== Material for the task ==

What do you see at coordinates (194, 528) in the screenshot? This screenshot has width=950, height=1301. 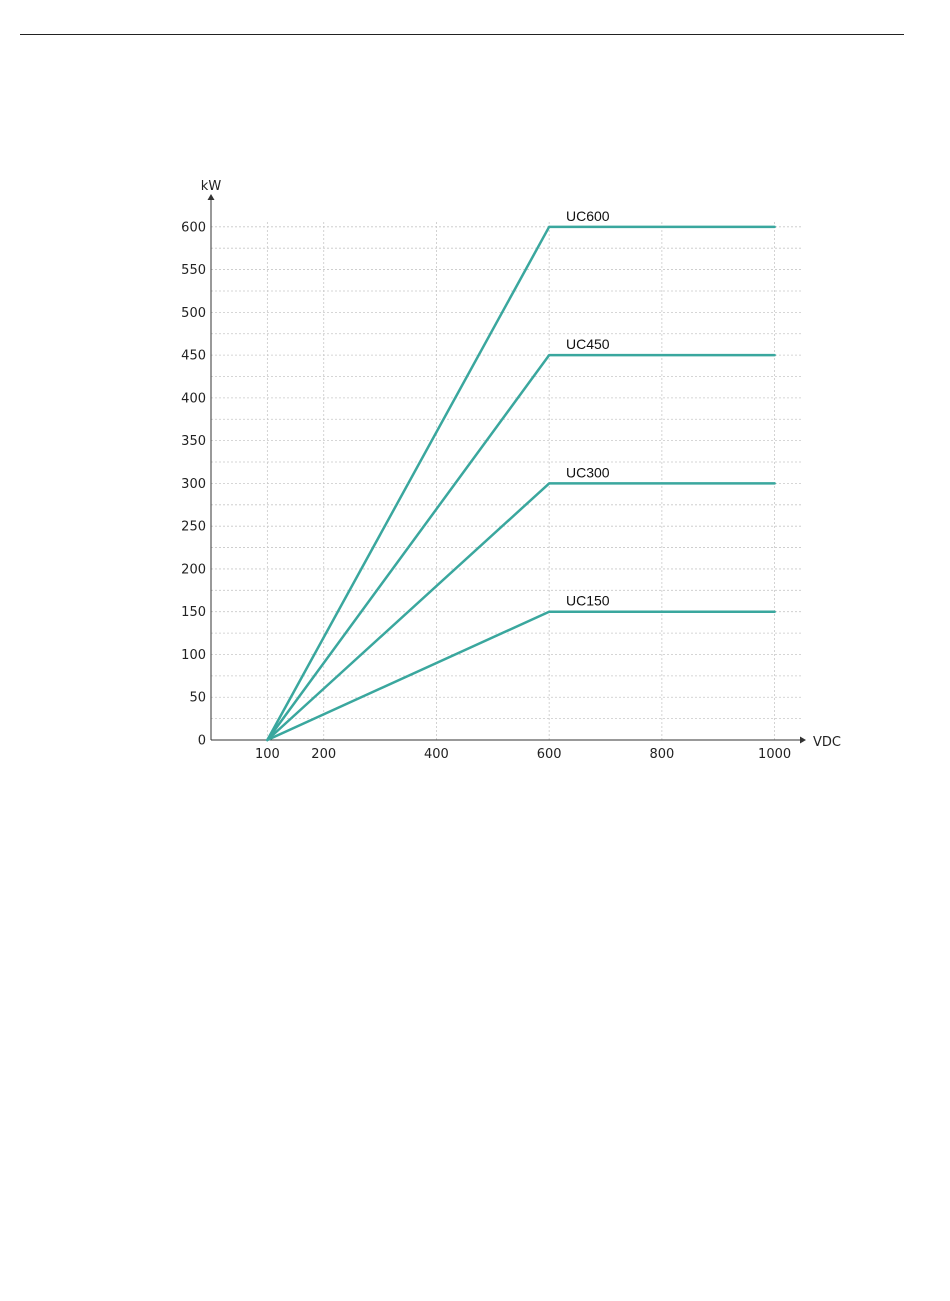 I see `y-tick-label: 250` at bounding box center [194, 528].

===
== Material for the task ==

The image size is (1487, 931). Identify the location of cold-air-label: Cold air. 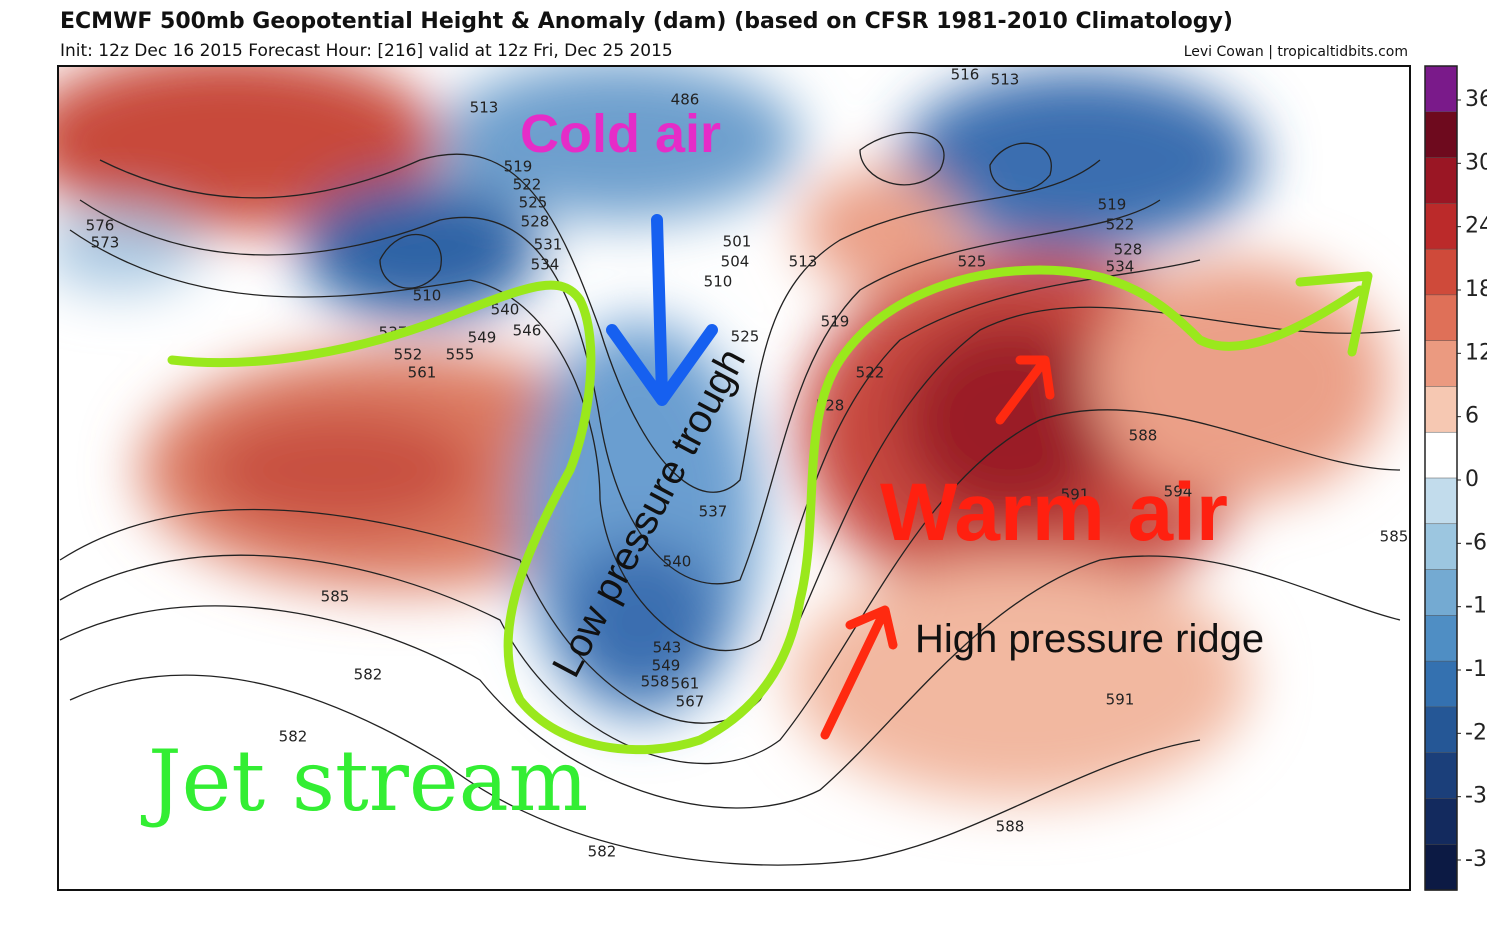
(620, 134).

===
== Material for the task ==

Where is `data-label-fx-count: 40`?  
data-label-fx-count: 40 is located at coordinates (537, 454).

===

**Aim of the exercise:**
Render everything from the line containing "The image size" down to the line containing "(620, 134)." as a JSON list of strings, one string per line with blank lines omitted, and leave the pictures out.

**Solution for this problem:**
[
  "The image size is (1487, 931). Identify the location of cold-air-label: Cold air. ",
  "(620, 134)."
]